NT-proBNP has prognostic implications in heart failure. In acute coronary syndromes (ACS) setting, the prognostic significance of NT-proBNP is being sought. We studied short-term prognostic impact of admission NT-proBNP in patients admitted for ACS and in association with GRACE risk score (GRS).
We studied 1035 patients admitted with ACS. Patients were divided in quartiles according to NT-proBNP levels on admission: Q1 <180 pg/ml; Q2 180-691 pg/ml; Q3 696-2664 pg/ml; Q4 2698-35 000 pg/ml. Groups were compared in terms of short-term all-cause mortality. Patients with higher NT-proBNP had worst GRS on admission. They also received less aggressive treatment.

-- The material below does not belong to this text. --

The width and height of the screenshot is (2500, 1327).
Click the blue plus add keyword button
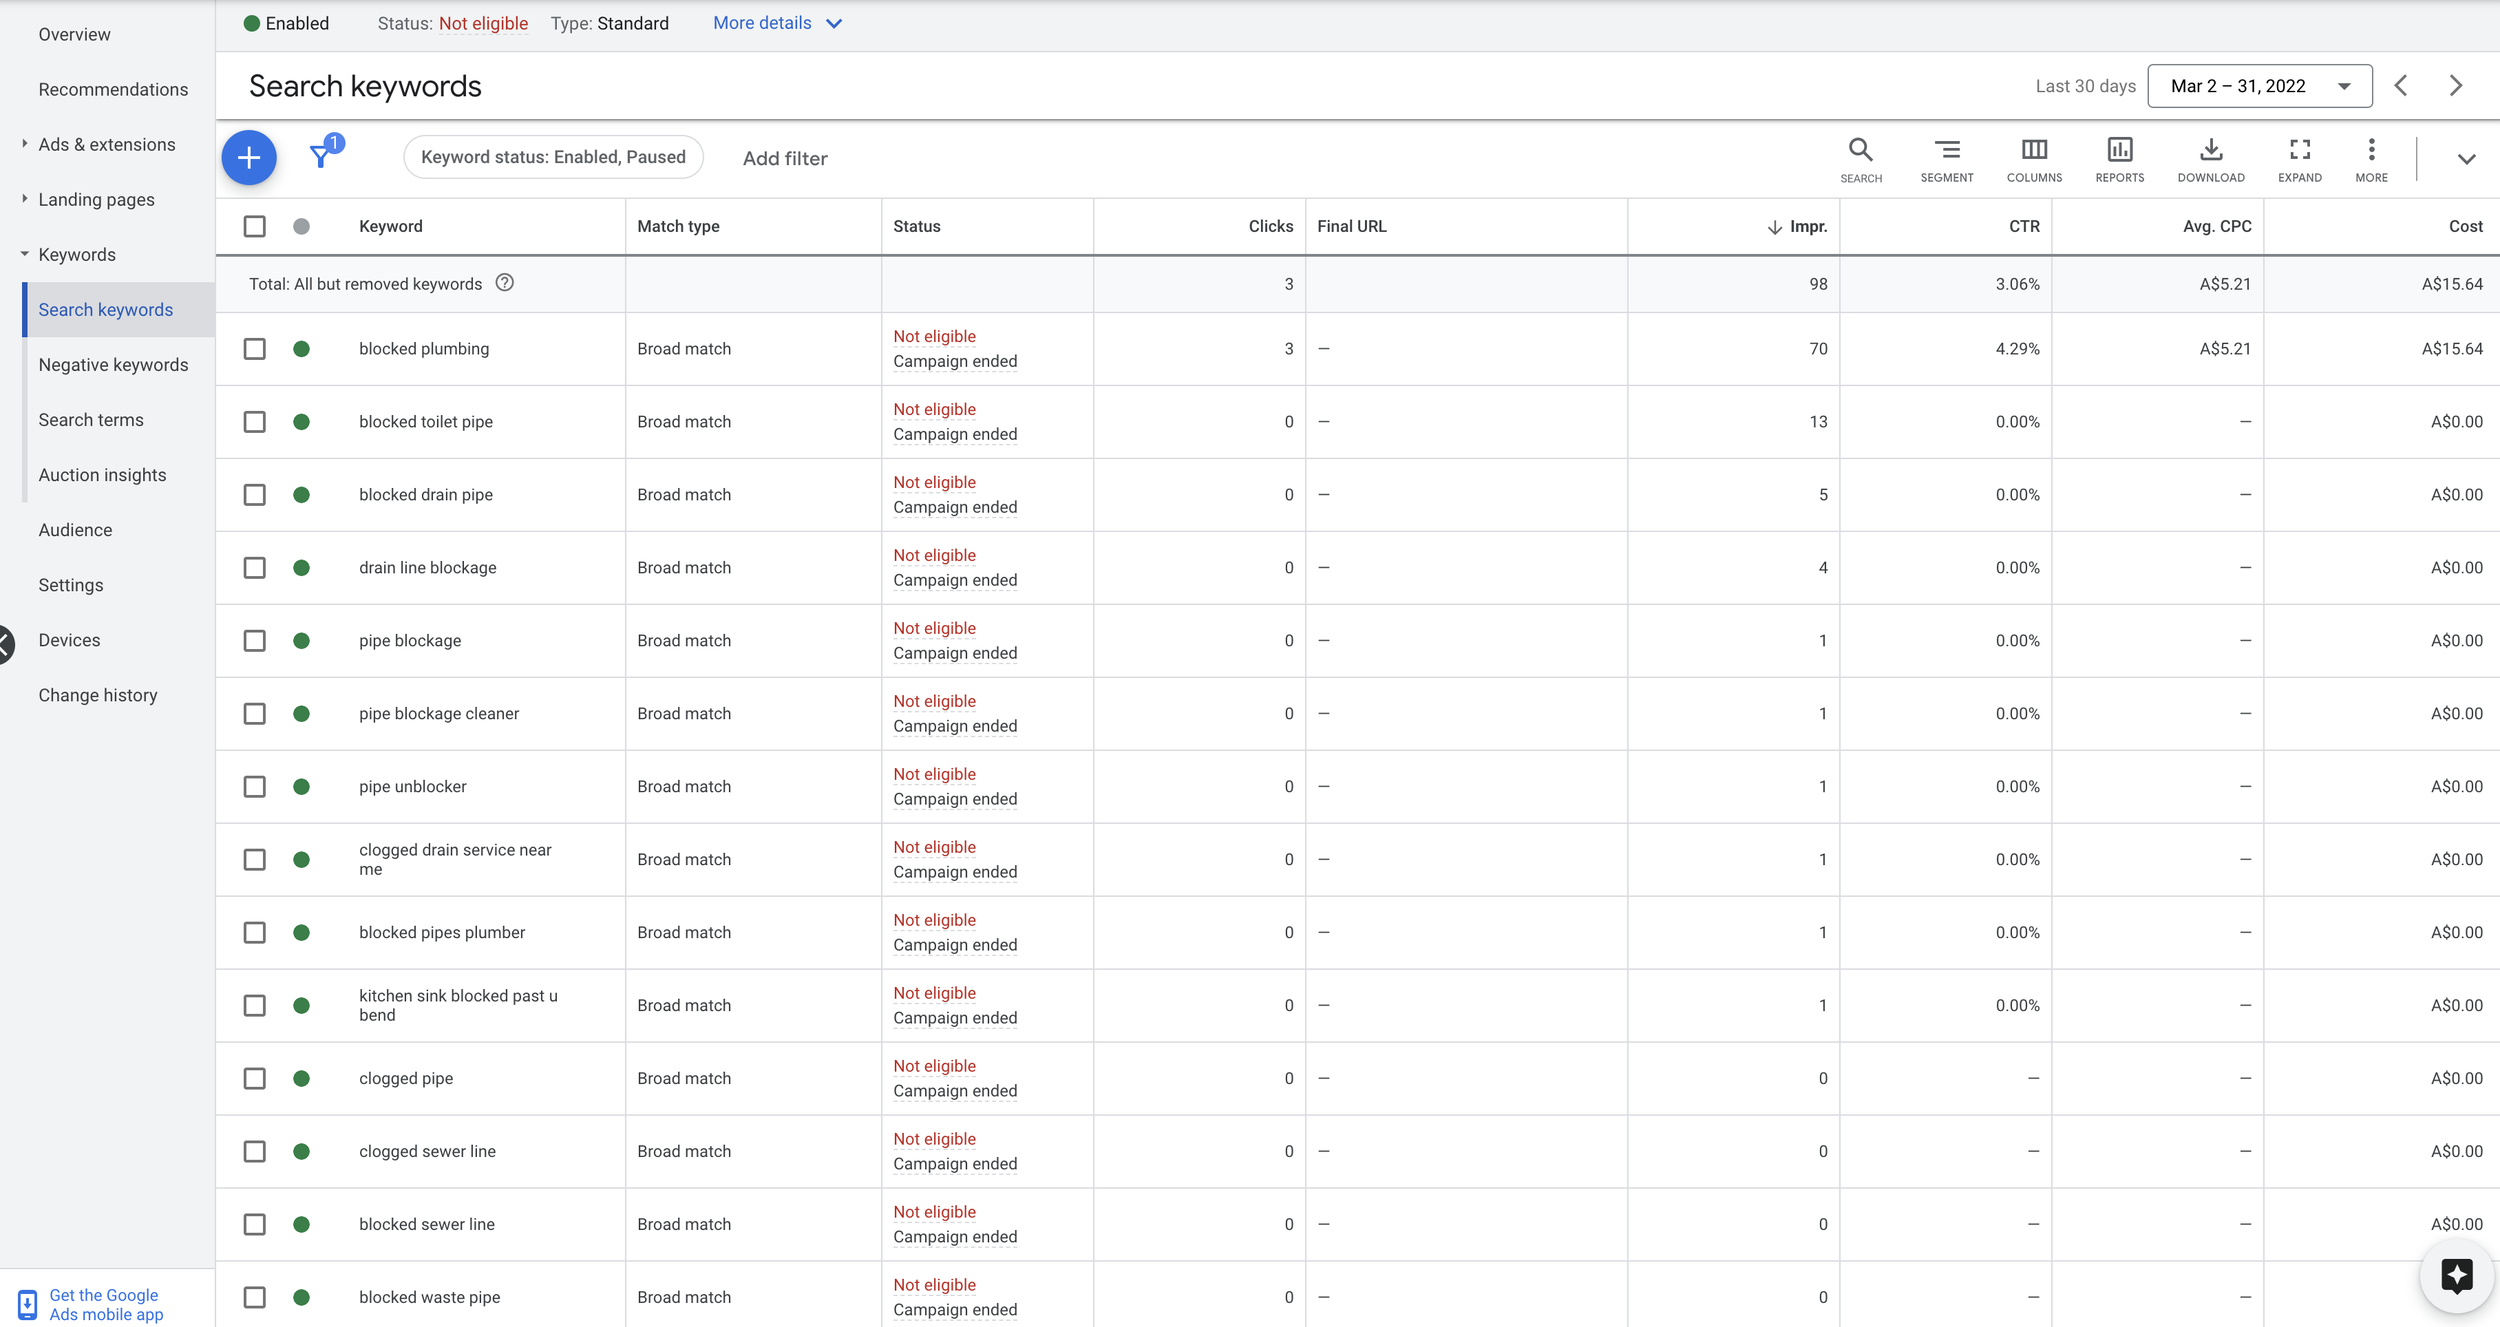click(249, 157)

In-hospital mortality was 0.8%, 3.0%, 5.8% and 12.8% (P<0.001) and 30-day mortality 1.6%, 4.6%, 6.5% and 16.7% (P<0.001) respectively. In multivariate logistic regression analysis, NT-proBNP is an independent predictor of in-hospital (OR 2.35; 95% CI: 1.12-4.93, P=0.022) and 30-day mortality (OR 2.20; 95% CI: 1.17-4.12, P=0.014). However, NT-proBNP does not add any incremental benefit to GRS for prediction of outcome by ROC curve analysis.
NT-proBNP is an independent predictor of in-hospital and 30-day mortality after ACS, independently of left ventricular function, but does not increase the prognostic accuracy of GRS.